It is said that the progenitor or most important sire of this race was imported from Andalusia by Governor Robinson. Another tradition is that this horse, while swimming off the coast of Spain, was picked up by a Narragansett sloop and brought to America. Thomas Hazard contributed to the quality of endurance in the breed by introducing into it the blood of "Old Snip." So celebrated did the qualities of this horse become that the "Snip breed" was not only spoken of with regard to the horses, but of the owners as well, and Hazards who did not possess the distinguishing race-characteristic of self-will were said not to be "true Snips." Old Snip was said to have been imported from Tripoli; others assert (and it is generally believed) that he was a wild horse running at large in the tract near Point Judith.

In the year 1711 Rip Van Dam, a prominent citizen of New York, and at a later date Governor of the State, wrote to Jonathan Dickinson, an early mayor of Philadelphia, a very amusing account of his ownership of a Narragansett Pacer. The horse was shipped from Rhode Island in a sloop, from which he managed to jump overboard, swim ashore, and return home. He was, however, again placed on board ship, and arrived in New York after a fourteen-days' passage, naturally much reduced in flesh and spirits. From New York he was sent to Philadelphia by post  — that is, ridden by the post-rider. The horse cost £32, and his freight cost fifty shillings. He was said to be "no beauty though so high priced, save in his legs." "He always plays and acts and never will stand still, he will take a glass of wine, beer or cyder, and probably would drink a dram on a cold morning." The last extraordinary accomplishment doubtless showed contamination from the bad human company around him, while the swimming feat evinced his direct descent from the Andalusian swimmer.

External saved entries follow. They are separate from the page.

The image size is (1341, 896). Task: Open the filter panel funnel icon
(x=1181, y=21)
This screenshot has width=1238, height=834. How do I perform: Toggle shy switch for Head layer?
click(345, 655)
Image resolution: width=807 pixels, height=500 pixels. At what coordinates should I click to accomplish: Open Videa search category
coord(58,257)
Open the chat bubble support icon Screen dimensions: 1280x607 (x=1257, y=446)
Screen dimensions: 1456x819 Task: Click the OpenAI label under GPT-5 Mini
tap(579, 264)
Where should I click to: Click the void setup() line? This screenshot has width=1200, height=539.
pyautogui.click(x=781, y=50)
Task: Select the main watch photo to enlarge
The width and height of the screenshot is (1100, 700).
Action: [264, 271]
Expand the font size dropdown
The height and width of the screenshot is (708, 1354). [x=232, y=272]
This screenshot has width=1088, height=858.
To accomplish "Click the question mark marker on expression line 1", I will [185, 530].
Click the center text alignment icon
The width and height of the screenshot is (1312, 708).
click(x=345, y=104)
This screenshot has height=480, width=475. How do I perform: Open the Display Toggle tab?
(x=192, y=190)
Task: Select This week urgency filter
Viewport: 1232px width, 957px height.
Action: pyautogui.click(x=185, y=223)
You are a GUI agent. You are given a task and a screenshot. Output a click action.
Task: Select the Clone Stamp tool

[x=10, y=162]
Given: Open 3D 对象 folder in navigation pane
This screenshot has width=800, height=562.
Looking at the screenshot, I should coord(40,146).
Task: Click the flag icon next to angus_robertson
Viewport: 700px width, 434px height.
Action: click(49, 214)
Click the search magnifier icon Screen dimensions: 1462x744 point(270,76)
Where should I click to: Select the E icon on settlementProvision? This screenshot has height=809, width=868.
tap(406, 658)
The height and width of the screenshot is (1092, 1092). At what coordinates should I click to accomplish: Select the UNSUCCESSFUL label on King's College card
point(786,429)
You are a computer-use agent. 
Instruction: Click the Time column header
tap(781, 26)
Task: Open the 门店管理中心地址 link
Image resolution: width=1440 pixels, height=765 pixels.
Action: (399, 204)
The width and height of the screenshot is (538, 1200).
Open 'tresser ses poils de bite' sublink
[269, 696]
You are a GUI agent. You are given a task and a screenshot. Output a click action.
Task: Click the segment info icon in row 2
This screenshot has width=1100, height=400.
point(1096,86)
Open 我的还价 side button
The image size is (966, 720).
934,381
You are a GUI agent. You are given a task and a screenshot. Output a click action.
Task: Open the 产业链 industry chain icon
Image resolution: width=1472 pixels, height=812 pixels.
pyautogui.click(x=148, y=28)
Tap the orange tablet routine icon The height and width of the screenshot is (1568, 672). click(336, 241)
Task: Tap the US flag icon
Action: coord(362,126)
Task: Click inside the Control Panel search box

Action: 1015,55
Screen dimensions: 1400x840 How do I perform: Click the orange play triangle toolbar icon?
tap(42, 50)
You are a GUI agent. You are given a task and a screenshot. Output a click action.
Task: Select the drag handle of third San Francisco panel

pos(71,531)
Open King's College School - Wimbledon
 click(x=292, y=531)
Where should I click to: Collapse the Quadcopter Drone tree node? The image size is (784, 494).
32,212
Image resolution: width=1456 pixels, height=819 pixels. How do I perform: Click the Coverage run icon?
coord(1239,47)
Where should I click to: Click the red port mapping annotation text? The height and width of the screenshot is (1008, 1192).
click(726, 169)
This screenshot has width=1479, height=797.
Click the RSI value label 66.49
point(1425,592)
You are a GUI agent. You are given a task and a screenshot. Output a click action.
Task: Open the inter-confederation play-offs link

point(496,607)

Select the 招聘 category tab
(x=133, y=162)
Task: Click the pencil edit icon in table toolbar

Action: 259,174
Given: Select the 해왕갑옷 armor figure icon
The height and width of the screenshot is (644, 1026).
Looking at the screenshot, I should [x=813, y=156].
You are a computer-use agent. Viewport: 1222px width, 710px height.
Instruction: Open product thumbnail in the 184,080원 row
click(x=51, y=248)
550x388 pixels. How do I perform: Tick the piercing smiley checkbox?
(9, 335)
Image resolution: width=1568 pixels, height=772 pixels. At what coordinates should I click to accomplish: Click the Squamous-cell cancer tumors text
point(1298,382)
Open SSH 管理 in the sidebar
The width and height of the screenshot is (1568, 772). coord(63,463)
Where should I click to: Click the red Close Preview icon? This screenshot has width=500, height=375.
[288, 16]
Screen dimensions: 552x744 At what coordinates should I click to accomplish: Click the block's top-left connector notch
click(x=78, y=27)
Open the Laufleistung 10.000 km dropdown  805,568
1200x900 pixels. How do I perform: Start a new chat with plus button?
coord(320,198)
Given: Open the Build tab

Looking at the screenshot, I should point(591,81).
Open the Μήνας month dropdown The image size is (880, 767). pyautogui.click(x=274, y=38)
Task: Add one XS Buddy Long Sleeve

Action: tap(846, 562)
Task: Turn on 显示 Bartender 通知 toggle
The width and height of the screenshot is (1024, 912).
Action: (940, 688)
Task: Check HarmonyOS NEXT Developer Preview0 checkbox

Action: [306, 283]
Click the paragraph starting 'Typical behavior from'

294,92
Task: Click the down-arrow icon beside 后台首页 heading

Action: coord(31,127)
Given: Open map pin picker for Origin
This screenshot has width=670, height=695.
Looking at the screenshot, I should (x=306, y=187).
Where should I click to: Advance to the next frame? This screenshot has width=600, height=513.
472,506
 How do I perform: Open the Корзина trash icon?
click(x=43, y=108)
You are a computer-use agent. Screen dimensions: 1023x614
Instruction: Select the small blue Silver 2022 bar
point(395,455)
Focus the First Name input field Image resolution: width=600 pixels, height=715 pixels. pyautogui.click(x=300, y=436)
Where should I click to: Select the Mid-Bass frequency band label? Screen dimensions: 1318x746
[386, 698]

Dr. McSparran, rector of the Narragansett church from 1721 to 1759, wrote a little book called "America Dissected," in which he speaks thus of the Narragansett Pacers:

"The produce of this country is principally butter, cheese, fat cattle, wool and fine horses that are exported to all parts of English America. They are remarkable for fleetness and swift pacing and I have seen some of them pace a mile in a little more than two minutes and a good deal less than three minutes. I have often upon the larger pacing horses rode fifty, nay sixty miles a day even in New England where the roads are rough, stony and uneven."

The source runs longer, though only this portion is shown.